Ada beberapa nama (gelar) dari puyang ini yaitu “Tuanku Rambut Nan Panjang atau Tuan Panglima
Rambut Kepang Lima”. karena rambutnya panjang sampai ke lutut dan selalu dikepang lima. menurut
cerita beliau adalah panglima (hulu balang). dari kerajaan Pagaruyung (minangkabau).setelah pasukan
Padri dikalahkan Belanda dalam perang Padri beliau tidak mau menyerah dan lari ke dalam hutan
entah berapa lama pengembaraan ini akhirnya beliau sampai ke dusun danau cala dan menikah
dengan perempuan yang bernama Sidjah. tetapi kemudian beliau pindah bersembunyi ke dusun
Petaling yang cukup terpencil dibanding Dusun danau cala yang terletak di pinggir sungai Musi.
menurut cerita beliau punya anak lima orang. empat laki-laki yaitu Sariakip ya itu juga dikenal dengan
nama gede itam, yang kedua Sarianom atau puyang Moy, Sariajib dan Siarip,sedang satu orang lagi
perempuan bernama Sabeha, menikah dengan Masarakip. dapat dilihat dari silsilah keturunan nenek
Sarminah orang tua dari ayahanda Habibun, sedangkan Gede Haji Abu Tetap keturunan dari puyang
Oemar (dari Rawas).
generasi berikutnya dari ouyang Sidjah ini akan dicoba mengungkapkanannya pada bab berikutnya.

4. Rumpun keempat penduduk dusun petaling- Puyang Sayid Marin ( Dari Persia/Iran)

Menurut cerita yang pertama datang dari Iran adalah Sayid Muhammad yang menetap di Palembang.
dengan demikian silsilahnya adalah Sayid Marin bin Sayid Beko bin Sayid Diq bin Sayid Muhammad.
mula-mula mereka ini tinggal di Dusun Rantau Bayur, entah apa sebabnya kemudian Sayid Marin
pindah dan menetap di Dusun Petaling. Sayid Marin hanya memiliki dua orang anak laki-laki yaitu H.
Sayid Diman yang menikah dengan Naijah (Puyang Munang) anak penghulu dari Dusun Ngunang. anak
yang kedua adalah Sayid Madin menikah dengan Fariah dari Dusun Rantau Bayur.

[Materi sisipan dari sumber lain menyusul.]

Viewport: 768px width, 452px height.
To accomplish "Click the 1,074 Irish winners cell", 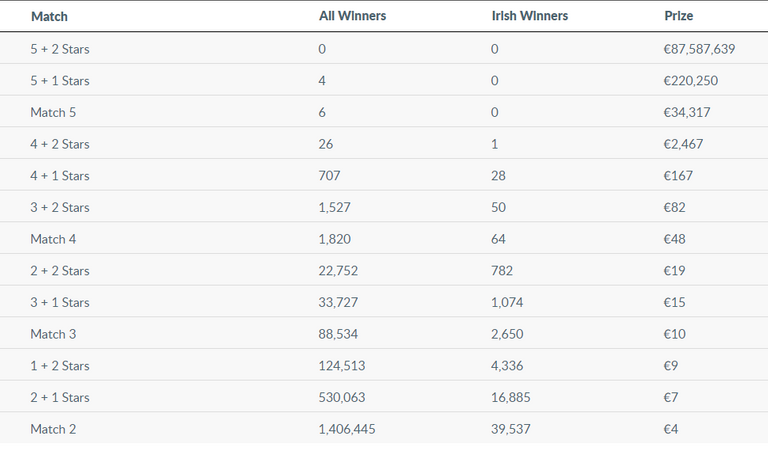I will click(x=507, y=303).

generasi keduanya adalah anak-anak dari sayid Diman yaitu haji Rohim (Khotib Nunut) dan Haji
Mahidin yang menikah dengan Masojah ( anak Kerio Kebudin). kemudian juga menjadi khotib
menggantikan kakaknya khotib Nunut.

Sedangkan Sayid Madin anak anaknya adalah Cilik Anom, Saleh Anum, Cinte dan satu lagi tidak di
ketahui namanya adalah orang tua dari Haji Basri dan Hapipi. Generasi berikutnya adalah anak-anak
dari Cilik Anom yaitu Kerio Jalil orang tua dari M.Aki (Geger) A. Nag Cik orang tua dari Zakaria, Setiri,
Sarlimon, Hatma, dan Ayuci.

Soleh Anom anaknya adalah Salifah yang menikah dengan Rama Salil anaknya antara lain adalah
Majasan dan Muslimin. Sedangkan Cinte anaknya adalah Mad Nur, Nawas, Yakkub dan lain-lain.
sampai disini dulu, generasi berikutnya akan di bahas di bab ” Pernikahan antar generasi penerus”

Penulis sampaikan permohonan maaf kepada puyang-puyang dan keturunannya yang disebut nama-
namanya dalam tulisan ini, karena ada kemungkinan kesalahan yang tidak di sengaja atau penulis
tidak mengetahui nama-nama beliau itu sebenarnya.